Contracting authorities should clarify when emergency buying conditions apply. For example, during:
- natural disasters: such as earthquakes, cyclones, tsunamis, volcanic eruptions, flooding, fires or contamination
- health emergencies: such as a pandemic or food safety incident
- failures of critical infrastructure or equipment
- political emergencies: such as a war, coup, or civil insurrection
- terrorist attacks, serious crime or a major cyber security emergency
In these cases a state of emergency will usually be declared by national or international governing bodies.
Emergencies do not include:
- recessions or economic downturns
- a sudden change in market prices
- a contract running out without a replacement supplier being found
Emergencies usually happen in 3 phases, during which different buying procedures may be used:
- Rapid response: emergency buying is required to prevent loss of life or damage to critical infrastructure - for example, sourcing food and housing for displaced people.
- Relief: after the immediate threat to life or infrastructure has been addressed, accelerated buying may still be required, for example, sourcing laptops to allow remote learning while schools are closed.

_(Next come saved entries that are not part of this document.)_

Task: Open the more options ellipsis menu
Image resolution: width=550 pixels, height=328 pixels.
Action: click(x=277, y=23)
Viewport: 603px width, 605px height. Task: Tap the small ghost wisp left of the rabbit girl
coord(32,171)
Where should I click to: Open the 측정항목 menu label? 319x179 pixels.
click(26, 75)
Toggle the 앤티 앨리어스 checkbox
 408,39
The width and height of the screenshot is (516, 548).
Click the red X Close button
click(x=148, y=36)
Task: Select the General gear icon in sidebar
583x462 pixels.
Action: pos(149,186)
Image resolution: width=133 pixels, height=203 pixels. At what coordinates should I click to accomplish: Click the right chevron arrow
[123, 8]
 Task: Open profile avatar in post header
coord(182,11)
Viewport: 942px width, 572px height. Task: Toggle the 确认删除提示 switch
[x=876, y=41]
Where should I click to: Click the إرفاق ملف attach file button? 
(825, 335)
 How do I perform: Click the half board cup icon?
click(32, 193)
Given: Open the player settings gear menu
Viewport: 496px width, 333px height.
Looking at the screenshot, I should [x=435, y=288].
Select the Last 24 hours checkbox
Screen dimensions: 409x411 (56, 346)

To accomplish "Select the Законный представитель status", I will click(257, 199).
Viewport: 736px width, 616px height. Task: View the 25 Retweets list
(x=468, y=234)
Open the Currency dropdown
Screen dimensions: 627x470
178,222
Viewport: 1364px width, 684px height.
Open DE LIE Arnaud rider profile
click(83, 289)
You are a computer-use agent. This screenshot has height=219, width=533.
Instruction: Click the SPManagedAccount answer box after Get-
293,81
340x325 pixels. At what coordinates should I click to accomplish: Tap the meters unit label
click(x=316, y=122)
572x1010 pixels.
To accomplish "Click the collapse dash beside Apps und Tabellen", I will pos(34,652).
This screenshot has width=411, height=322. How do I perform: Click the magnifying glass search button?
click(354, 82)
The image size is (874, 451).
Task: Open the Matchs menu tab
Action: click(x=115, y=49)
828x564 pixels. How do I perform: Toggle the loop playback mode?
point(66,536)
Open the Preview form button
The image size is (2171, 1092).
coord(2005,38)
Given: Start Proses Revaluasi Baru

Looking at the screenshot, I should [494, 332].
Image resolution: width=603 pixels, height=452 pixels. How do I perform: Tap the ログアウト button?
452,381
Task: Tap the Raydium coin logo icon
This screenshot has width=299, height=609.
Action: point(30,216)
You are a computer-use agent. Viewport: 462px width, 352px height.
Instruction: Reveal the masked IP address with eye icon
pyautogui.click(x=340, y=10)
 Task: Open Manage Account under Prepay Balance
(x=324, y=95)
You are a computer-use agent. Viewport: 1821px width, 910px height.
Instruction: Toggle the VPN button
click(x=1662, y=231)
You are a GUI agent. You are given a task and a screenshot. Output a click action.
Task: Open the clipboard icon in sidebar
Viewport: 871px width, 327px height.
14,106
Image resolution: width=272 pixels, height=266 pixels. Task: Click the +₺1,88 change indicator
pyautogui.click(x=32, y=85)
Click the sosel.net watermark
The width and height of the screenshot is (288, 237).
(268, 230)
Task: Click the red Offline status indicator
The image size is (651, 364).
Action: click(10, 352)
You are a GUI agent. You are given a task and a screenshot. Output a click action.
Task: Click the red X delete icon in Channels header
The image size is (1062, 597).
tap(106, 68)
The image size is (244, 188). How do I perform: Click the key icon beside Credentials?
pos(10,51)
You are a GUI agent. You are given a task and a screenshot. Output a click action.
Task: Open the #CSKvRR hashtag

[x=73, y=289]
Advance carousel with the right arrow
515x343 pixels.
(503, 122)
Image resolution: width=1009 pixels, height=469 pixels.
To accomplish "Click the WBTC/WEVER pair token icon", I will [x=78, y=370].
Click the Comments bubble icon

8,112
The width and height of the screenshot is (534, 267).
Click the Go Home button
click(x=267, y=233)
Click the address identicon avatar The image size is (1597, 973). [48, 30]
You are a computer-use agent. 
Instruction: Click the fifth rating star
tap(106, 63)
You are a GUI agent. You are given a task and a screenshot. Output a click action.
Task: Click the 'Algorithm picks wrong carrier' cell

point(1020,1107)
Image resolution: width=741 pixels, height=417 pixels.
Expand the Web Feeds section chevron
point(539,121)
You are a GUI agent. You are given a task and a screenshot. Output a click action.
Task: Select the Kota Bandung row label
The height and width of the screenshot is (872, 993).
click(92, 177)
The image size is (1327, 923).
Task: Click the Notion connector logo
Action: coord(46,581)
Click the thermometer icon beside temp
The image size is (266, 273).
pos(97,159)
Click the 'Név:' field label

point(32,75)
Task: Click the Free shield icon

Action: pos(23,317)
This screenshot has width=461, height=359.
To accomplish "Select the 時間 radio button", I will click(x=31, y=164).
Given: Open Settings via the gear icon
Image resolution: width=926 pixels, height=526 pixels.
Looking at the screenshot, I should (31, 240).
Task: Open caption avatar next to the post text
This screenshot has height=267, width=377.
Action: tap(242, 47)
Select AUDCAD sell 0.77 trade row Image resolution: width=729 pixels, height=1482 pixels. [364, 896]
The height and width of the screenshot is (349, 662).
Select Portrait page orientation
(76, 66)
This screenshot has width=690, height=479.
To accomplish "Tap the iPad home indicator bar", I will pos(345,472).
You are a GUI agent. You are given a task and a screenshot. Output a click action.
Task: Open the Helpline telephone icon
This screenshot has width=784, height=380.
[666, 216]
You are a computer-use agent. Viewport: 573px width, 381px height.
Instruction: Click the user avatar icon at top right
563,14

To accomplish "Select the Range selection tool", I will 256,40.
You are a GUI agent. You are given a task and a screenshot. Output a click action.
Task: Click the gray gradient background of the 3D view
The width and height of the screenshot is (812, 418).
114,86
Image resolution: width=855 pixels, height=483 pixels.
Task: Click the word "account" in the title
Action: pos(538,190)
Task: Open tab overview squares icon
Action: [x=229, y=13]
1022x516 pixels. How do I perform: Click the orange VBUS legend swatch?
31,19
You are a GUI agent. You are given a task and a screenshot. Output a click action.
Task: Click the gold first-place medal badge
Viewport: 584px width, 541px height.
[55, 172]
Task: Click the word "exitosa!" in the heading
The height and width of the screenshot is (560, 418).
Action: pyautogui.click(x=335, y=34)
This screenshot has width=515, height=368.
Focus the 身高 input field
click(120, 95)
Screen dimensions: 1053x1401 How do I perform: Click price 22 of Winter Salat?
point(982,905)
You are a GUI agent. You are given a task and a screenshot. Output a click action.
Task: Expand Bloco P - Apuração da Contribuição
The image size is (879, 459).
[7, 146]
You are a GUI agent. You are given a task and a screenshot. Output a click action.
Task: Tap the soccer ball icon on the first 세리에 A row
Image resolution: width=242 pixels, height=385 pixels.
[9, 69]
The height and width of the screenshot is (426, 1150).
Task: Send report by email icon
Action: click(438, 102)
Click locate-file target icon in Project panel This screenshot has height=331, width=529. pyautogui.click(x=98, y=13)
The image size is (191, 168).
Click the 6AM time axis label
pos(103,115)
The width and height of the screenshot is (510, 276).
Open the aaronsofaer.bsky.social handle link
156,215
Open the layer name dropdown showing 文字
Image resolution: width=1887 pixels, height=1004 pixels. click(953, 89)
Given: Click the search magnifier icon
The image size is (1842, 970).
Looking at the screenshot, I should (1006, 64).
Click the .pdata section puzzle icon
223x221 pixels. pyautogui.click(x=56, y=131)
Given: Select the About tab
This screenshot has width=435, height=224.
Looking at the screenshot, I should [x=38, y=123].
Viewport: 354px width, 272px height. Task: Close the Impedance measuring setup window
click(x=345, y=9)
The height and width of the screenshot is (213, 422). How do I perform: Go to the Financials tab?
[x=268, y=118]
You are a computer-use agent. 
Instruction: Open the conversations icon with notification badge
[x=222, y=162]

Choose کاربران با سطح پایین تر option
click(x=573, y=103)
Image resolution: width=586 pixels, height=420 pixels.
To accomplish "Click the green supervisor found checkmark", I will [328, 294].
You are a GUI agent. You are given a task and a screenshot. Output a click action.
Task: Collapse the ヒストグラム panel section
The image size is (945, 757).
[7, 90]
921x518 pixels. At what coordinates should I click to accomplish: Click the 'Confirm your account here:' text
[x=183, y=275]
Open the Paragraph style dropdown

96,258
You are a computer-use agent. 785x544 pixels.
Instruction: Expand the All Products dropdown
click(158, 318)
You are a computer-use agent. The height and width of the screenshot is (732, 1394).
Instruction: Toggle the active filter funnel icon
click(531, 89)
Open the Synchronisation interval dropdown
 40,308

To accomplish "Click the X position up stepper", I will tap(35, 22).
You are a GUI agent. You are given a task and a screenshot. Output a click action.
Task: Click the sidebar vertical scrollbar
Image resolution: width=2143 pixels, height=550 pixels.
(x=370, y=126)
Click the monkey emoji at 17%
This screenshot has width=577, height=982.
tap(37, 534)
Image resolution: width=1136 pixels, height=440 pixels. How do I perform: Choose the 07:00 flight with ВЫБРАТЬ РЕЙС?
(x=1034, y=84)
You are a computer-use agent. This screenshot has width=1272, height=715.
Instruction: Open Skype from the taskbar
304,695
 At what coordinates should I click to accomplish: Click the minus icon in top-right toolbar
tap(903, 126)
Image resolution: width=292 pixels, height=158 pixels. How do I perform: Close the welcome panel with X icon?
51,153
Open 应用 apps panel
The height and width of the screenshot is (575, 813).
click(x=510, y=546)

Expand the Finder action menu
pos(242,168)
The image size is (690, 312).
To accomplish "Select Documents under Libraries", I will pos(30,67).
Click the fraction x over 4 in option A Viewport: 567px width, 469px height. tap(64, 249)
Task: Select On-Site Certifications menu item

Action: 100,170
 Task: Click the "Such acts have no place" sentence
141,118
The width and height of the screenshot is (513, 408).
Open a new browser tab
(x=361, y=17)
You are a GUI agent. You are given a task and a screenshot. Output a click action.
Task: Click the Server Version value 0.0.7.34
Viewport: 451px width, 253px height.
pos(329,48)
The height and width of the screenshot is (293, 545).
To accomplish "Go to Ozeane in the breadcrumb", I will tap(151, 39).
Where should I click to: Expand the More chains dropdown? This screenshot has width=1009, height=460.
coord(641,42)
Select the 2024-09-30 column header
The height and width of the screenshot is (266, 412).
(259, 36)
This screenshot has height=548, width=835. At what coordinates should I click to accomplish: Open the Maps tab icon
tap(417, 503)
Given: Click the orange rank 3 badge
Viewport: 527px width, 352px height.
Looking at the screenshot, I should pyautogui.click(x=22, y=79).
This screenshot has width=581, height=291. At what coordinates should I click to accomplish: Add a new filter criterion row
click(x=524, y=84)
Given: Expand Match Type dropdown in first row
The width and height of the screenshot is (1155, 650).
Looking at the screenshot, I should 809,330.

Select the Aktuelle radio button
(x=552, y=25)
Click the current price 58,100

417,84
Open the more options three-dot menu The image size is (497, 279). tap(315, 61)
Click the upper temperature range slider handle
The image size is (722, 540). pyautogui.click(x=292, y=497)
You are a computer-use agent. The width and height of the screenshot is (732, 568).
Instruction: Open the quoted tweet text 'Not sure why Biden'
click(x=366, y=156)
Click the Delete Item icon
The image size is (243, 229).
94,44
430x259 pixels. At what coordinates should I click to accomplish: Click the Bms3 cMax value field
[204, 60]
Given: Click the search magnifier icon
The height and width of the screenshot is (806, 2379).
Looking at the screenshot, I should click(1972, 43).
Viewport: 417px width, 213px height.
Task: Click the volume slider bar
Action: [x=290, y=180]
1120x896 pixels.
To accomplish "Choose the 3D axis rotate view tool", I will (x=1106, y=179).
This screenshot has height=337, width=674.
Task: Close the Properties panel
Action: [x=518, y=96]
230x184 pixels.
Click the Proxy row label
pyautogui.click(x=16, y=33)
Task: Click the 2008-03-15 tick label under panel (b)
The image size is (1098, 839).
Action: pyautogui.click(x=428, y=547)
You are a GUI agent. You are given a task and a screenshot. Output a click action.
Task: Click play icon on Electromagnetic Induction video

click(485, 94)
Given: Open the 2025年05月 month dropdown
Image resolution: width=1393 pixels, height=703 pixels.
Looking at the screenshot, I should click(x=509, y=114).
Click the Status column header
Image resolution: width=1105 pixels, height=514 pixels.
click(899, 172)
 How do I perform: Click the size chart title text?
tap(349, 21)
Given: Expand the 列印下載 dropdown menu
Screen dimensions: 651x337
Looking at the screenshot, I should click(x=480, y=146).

- Recovery: once an emergency situation has stabilised, buyers should return to using routine procedures. However, accelerated buying and enhanced support for suppliers may still be appropriate.
During each phase, contracting authorities need to balance the need to act without delay (for example to save or preserve life, or safeguard buildings) against meeting their obligations to act lawfully, reasonably and with integrity.